该研究纳入了287例患有卵巢外疾病和不同分级的卵巢浆液性肿瘤的患者,使用p53、Ki-67、PAX2、Bcl-2、β-连环蛋白和ALDH1标记物对其输卵管进行形态学和免疫组织化学检查。采用Mann-Whitney检验和χ2检验对材料进行统计学处理。
在所有研究的生殖系统疾病中,分泌细胞增殖率(SCP)(连续超过10个分泌细胞)和分泌细胞过度生长率(SCO)(连续超过30个分泌细胞)均随年龄增加。HGOSC患者输卵管伞部的SCP率比卵巢外疾病患者高5.9倍(p<0.01);在比较相同患者组时,SCO率高3.4倍(p<0.05)。所研究病变的免疫组织化学特征(评分)如下:PAX2在完整上皮中表达(2.8),在SCP中(1.3),在SCO中(1.2),在输卵管上皮内癌(STIC)中(1.0),在HGOSC中(0.9);Bcl-2在完整上皮中(2.2),在SCP中(2.1),在STIC中(0.9),在HGOSC中(0.6),β-连环蛋白在完整上皮中(0.5),在SCP中(2.85),在SCO中(2.95),在STIC中(0.6),在HGOSC中(0.5);ALDH1在完整上皮中(0.5),在SCP中(2.91),在SCO中(2.92),在STIC中(1.2),在HGOSC中(0.6)。在以下方面存在95%置信区间的统计学显著差异(p<0.05):1)PAX2在完整上皮与病理情况(输卵管病变和HGOSC)之间;2)Bcl-2在完整上皮与SCE(SCP和SCO)之间以及SCE与HGOSC之间;3)β-连环蛋白在完整上皮与SCE(SCP和SCO)之间以及SCE与HGOSC之间;4)ALDH1在完整上皮与SCE之间、SCE与STIC之间以及STIC与HGOSC之间。

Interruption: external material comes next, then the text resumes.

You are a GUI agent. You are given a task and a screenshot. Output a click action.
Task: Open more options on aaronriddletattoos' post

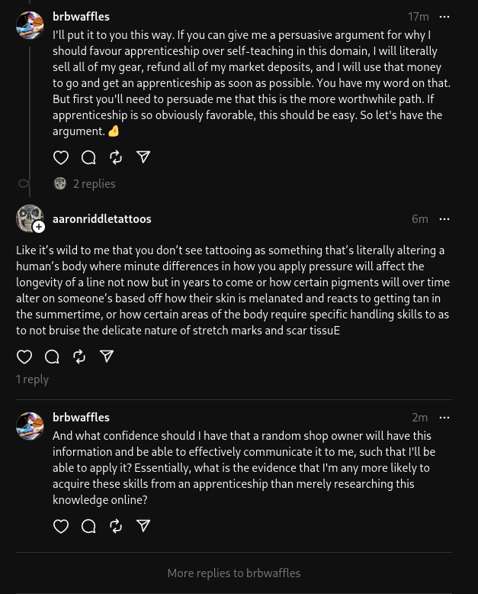(444, 219)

SCE被证明是一种独立的上皮内病变。这种异常的发生率随年龄增加,卵巢外疾病中输卵管病变患者与恶性卵巢浆液性肿瘤患者之间存在显著差异(相差5.3倍),而这些组在SCO方面存在3倍差异。因此,SCP可能作为卵巢浆液性癌发病早期更敏感的标志物。所研究的SCE类型显示出多种分子事件(PAX2表达缺失以及Bcl-2、β-连环蛋白和ALDH1表达增加),其中一些随着病理过程严重程度增加而发生显著变化(ALDH1、β-连环蛋白和bcl-2表达缺失)。因此,在发病早期进行治疗干预可能有几个应用点,并且只有几个分子可作为输卵管上皮早期病理变化的独立标志物。